Work task A
Answer these questions using the news article on TikTok and minors:
(i) Which subcommittee does Krishnamoorthi chair?
(ii) According to Krishnamoorthi, the algorithm learns about users in a way that exploits what?
(iii) Which publication's report does the letter cite?
Work task B
Repeat word for word everything in the news article on TikTok and minors from "Krishnamoorthi, chair of" down to "to the company.".
Work task C
Write the next part of the news article on TikTok and minors, continuing from its last sentence.

Extract to read

====

House Democrat asks TikTok for information on showing ‘dangerous content’ to kids
Rep. Raja Krishnamoorthi (D-Ill.) is calling for TikTok to disclose information about the its algorithm and the videos shown to minors on the platform.
Krishnamoorthi, chair of the House Oversight subcommittee on economic and consumer policy, on Wednesday asked TikTok to send over relevant data and documents related to “dangerous content” shown to minors.
“The Subcommittee is deeply concerned that TikTok risks harming millions of children because of its failure to adequately police the harmful content on its app while it continues to experience rapid growth,” he wrote in a letter to the company.
The letter focuses on concerns over TikTok’s algorithm, which Krishnamoorthi argues is “dangerous for minors” because it learns about users in a way that “exploits their vulnerabilities” faster than other platforms.
“TikTok’s algorithm can then send children into endless spools of dangerous and inappropriate content,” he wrote.
A spokesperson for TikTok did not immediately respond to a request for comment.
The letter cites a Wall Street Journal report that found the platform recommended videos containing sexually explicit and drug-related content to accounts disguised as being ages 13-15.

====

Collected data
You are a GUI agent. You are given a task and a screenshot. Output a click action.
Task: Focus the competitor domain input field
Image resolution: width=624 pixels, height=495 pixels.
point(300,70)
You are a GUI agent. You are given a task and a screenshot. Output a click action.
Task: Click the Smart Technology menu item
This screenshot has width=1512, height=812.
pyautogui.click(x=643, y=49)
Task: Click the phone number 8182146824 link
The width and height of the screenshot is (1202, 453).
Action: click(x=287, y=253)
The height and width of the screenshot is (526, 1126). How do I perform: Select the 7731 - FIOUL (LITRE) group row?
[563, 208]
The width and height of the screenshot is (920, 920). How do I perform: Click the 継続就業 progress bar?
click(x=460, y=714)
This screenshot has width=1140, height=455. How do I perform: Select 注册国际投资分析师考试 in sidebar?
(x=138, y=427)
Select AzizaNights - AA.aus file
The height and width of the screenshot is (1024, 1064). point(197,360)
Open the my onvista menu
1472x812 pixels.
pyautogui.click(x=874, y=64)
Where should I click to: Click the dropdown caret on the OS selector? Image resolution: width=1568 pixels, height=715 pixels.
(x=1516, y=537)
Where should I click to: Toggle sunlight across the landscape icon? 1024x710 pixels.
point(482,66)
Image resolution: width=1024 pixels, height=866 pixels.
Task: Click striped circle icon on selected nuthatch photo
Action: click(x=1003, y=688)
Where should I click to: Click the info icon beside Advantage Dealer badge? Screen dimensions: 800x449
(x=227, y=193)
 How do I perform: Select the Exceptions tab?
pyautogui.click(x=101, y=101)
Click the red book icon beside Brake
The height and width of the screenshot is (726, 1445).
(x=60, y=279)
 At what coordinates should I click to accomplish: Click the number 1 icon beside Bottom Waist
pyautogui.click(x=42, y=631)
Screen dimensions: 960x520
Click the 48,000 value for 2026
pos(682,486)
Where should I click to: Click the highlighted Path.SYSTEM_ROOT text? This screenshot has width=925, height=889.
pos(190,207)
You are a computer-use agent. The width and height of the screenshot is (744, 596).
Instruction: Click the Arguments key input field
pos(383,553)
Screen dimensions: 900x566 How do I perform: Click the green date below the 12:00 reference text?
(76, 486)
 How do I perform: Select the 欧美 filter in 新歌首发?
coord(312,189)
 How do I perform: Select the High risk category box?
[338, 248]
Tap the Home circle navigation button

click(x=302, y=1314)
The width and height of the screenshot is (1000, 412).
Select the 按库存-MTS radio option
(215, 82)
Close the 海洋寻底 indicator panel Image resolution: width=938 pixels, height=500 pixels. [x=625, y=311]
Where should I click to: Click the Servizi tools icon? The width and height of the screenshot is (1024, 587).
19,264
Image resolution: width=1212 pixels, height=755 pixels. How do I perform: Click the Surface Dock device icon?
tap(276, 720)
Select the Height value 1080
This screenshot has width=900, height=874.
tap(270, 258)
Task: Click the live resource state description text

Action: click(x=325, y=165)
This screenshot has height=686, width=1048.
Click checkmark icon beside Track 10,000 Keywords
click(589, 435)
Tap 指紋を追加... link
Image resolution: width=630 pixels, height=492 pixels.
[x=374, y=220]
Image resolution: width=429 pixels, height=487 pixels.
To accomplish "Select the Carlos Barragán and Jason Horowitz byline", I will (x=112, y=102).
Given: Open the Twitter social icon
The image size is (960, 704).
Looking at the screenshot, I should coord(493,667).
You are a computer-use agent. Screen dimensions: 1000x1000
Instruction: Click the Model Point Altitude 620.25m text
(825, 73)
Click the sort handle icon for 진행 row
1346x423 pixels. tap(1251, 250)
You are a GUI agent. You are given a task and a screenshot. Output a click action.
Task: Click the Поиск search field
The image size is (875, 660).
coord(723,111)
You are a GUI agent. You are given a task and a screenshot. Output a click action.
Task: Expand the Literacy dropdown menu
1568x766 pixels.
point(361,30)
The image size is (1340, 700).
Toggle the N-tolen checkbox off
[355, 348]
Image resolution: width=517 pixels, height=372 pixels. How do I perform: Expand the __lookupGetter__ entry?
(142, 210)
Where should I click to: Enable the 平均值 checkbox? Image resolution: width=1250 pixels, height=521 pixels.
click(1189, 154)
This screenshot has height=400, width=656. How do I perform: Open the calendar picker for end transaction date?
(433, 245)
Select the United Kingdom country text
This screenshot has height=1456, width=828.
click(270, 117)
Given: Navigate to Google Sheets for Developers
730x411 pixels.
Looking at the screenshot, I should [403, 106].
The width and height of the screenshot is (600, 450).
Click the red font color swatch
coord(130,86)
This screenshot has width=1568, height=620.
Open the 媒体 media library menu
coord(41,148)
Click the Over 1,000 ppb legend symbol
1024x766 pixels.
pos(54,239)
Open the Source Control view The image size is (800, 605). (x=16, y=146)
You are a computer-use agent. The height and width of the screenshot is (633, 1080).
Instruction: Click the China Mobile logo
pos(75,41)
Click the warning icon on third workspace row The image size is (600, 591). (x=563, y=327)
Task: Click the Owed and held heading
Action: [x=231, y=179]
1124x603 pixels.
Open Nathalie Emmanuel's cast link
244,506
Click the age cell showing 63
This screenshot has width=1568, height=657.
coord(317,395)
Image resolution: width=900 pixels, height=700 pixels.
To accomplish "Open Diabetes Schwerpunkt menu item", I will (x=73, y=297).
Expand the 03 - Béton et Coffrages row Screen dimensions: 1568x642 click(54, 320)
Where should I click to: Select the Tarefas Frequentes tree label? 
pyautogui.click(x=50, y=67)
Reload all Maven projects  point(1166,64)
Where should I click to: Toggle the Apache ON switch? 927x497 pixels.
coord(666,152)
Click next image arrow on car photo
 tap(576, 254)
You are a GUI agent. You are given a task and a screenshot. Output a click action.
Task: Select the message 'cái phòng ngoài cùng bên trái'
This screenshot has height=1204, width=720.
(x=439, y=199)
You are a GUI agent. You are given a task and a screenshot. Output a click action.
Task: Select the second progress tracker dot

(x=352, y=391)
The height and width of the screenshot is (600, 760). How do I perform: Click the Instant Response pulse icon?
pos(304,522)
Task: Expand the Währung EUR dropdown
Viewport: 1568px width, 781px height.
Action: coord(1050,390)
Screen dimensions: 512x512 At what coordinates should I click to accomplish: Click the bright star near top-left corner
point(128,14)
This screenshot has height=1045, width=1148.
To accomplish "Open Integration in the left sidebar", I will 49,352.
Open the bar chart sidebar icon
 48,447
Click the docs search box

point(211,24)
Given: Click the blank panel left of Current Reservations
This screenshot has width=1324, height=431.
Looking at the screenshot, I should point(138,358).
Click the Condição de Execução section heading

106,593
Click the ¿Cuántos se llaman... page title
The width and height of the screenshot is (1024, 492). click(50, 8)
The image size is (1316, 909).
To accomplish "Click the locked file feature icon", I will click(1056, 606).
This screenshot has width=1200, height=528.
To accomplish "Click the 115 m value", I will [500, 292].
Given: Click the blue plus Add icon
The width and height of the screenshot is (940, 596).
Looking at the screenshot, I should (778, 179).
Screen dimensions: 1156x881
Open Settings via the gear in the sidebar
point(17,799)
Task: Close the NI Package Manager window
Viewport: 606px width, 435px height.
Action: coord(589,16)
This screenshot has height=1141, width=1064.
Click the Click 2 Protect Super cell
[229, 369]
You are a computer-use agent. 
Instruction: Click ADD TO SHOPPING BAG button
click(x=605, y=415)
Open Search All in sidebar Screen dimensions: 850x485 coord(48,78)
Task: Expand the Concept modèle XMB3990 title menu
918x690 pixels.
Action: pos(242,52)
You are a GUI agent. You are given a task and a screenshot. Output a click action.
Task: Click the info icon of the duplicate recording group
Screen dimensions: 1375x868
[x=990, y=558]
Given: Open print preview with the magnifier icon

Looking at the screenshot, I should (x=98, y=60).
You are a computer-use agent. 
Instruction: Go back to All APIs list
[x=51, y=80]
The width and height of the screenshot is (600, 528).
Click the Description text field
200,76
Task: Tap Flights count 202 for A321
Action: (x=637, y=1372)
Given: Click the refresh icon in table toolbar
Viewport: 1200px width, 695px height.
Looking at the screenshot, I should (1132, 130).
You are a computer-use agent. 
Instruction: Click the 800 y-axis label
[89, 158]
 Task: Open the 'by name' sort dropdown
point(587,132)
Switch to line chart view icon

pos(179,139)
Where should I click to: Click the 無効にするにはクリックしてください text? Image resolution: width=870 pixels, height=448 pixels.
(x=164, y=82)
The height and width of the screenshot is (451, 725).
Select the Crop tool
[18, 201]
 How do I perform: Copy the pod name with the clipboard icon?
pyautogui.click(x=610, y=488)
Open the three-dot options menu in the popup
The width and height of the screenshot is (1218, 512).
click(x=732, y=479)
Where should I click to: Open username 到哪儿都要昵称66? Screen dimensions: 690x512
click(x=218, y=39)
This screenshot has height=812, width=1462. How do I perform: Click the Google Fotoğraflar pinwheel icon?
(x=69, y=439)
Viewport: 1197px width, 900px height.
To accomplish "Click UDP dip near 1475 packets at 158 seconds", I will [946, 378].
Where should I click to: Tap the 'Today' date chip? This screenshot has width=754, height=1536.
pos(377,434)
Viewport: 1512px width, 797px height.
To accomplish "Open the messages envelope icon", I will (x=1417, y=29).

====

Answer space A
(i) The House Oversight subcommittee on economic and consumer policy
(ii) Their vulnerabilities
(iii) The Wall Street Journal

Answer space B
Krishnamoorthi, chair of the House Oversight subcommittee on economic and consumer policy, on Wednesday asked TikTok to send over relevant data and documents related to “dangerous content” shown to minors.
“The Subcommittee is deeply concerned that TikTok risks harming millions of children because of its failure to adequately police the harmful content on its app while it continues to experience rapid growth,” he wrote in a letter to the company.

Answer space C
Krishnamoorthi’s push for TikTok to disclose information about potentially dangerous content shown to children comes as Congress ramps up pressure on tech giants to be more transparent about platforms’ impact on young users.
Pressure built after the Journal reported on internal leaked documents about research showing Instagram’s toxic impact on teen users. Meta, the new parent company name for Facebook and Instagram, has pushed back on the reports and argues the research has been mischaracterized.
But Congress has increased scrutiny on Meta’s platform and other social media outlets.
TikTok faced its first grilling from Congress last month at a Senate hearing.
Senators pressed a TikTok executive, along with executives from YouTube and SnapChat, to disclose research about their products’ influence on kids and teens.